- **AVAILABLE DATA**:
Segment Open

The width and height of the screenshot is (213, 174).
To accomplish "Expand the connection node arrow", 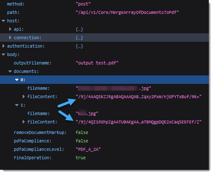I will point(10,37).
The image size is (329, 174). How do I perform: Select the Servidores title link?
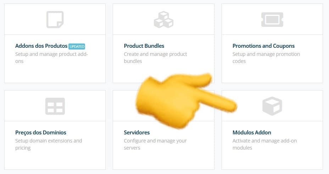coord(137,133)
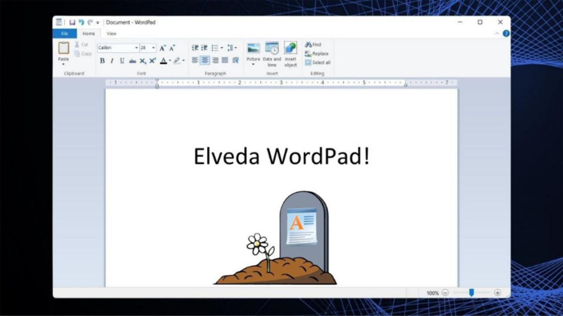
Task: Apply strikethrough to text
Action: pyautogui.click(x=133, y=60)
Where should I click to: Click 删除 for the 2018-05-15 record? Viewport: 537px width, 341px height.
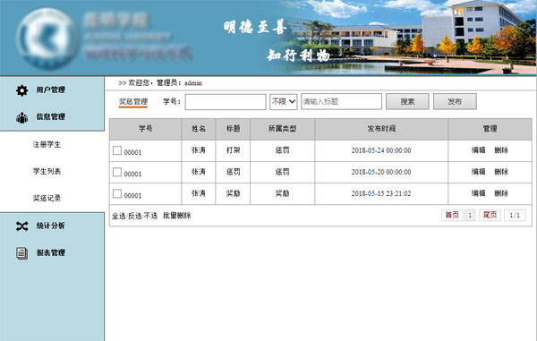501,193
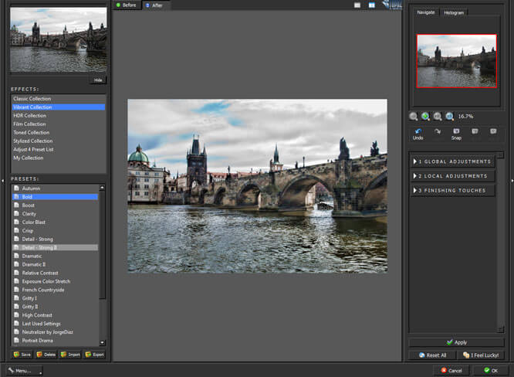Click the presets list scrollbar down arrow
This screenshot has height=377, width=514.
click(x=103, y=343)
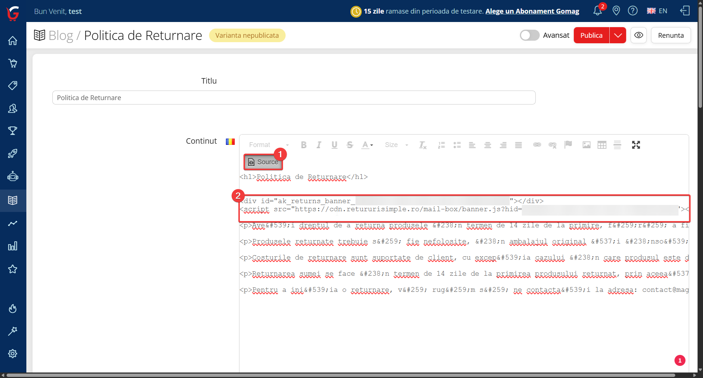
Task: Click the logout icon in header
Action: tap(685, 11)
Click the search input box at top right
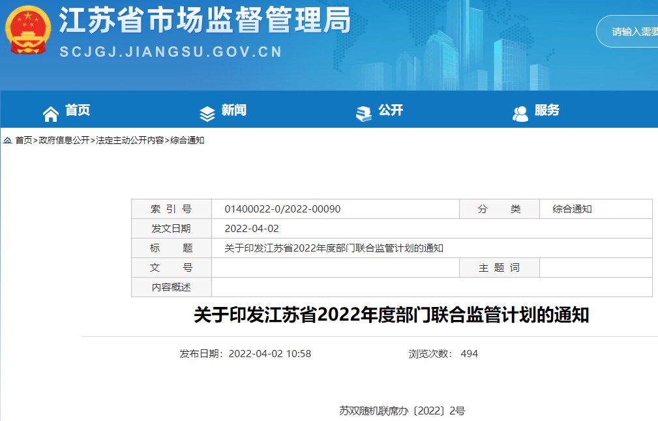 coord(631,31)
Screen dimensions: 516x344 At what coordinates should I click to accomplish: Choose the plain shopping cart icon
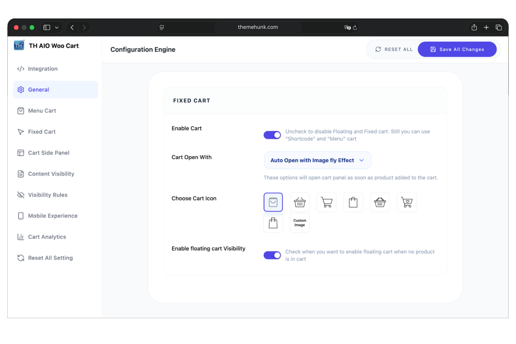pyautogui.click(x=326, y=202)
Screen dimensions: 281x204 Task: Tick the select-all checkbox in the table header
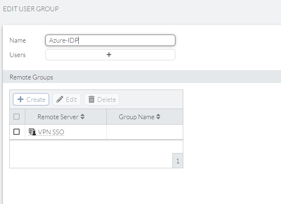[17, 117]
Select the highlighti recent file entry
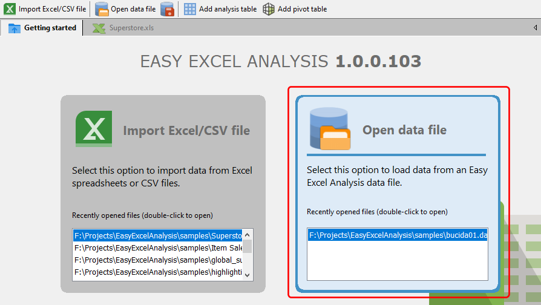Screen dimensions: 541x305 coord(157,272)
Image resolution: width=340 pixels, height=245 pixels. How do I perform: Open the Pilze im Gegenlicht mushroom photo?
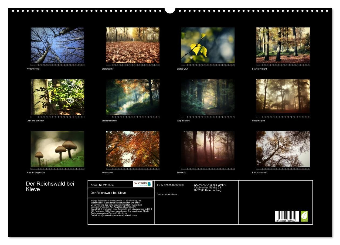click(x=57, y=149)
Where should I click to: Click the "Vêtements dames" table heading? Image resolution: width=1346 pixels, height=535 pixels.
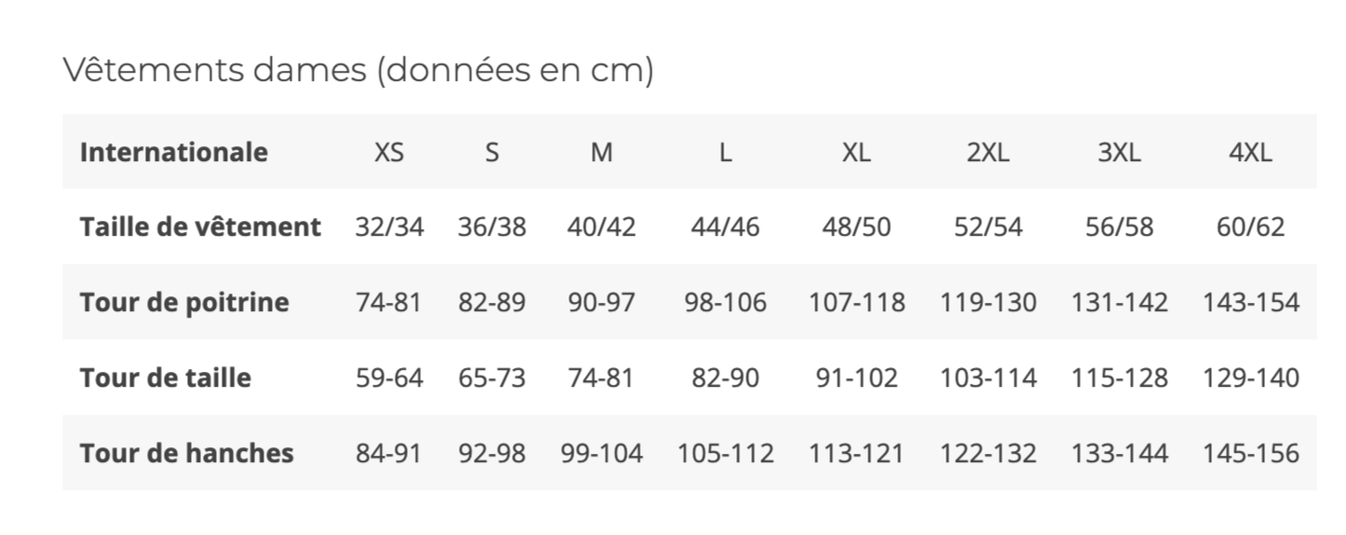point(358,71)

Segment Closed
Segment Open

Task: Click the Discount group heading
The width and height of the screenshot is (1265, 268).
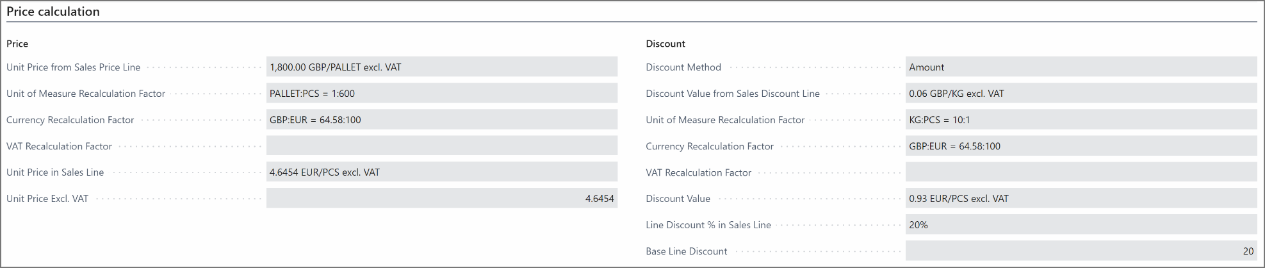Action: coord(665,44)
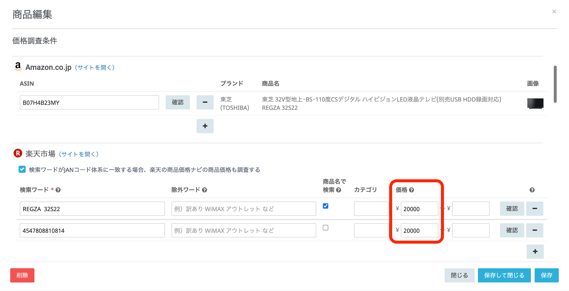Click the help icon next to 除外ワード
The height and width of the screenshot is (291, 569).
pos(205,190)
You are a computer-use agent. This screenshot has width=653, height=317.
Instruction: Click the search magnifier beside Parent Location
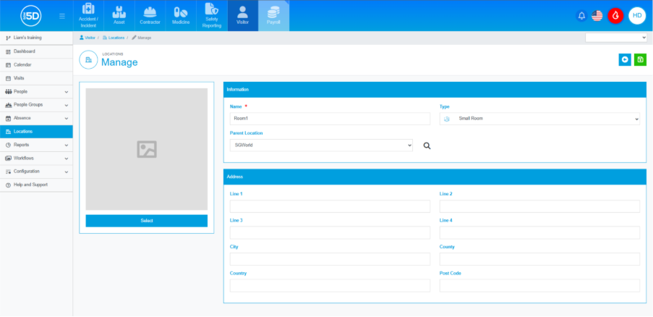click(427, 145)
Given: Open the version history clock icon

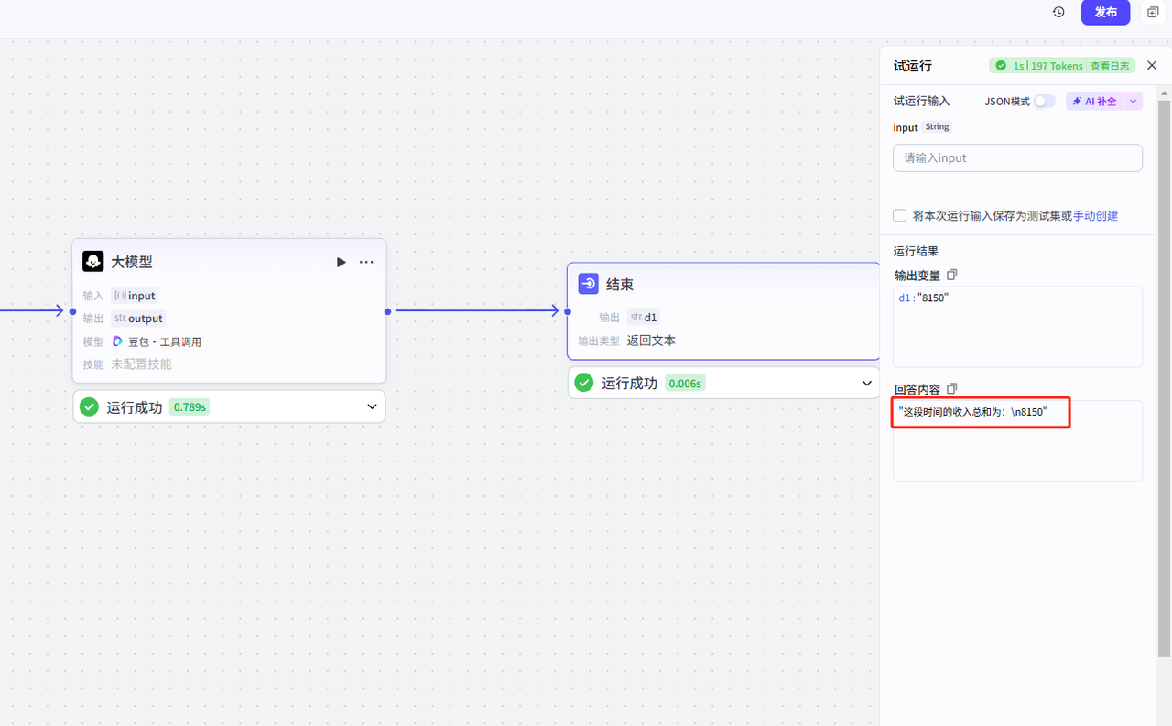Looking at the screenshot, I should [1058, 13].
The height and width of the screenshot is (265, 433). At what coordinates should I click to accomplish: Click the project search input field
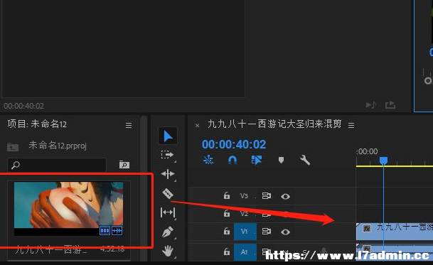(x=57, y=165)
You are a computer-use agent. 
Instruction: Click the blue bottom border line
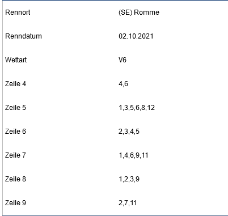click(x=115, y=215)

Segment Closed

- **EXERCISE DESCRIPTION**: Wherever a line of the listing above contains the string "agent", copy that line.

- **TASK OUTPUT**:
You are a computer-use agent. This screenshot has width=653, height=317.
You are a computer-use agent. 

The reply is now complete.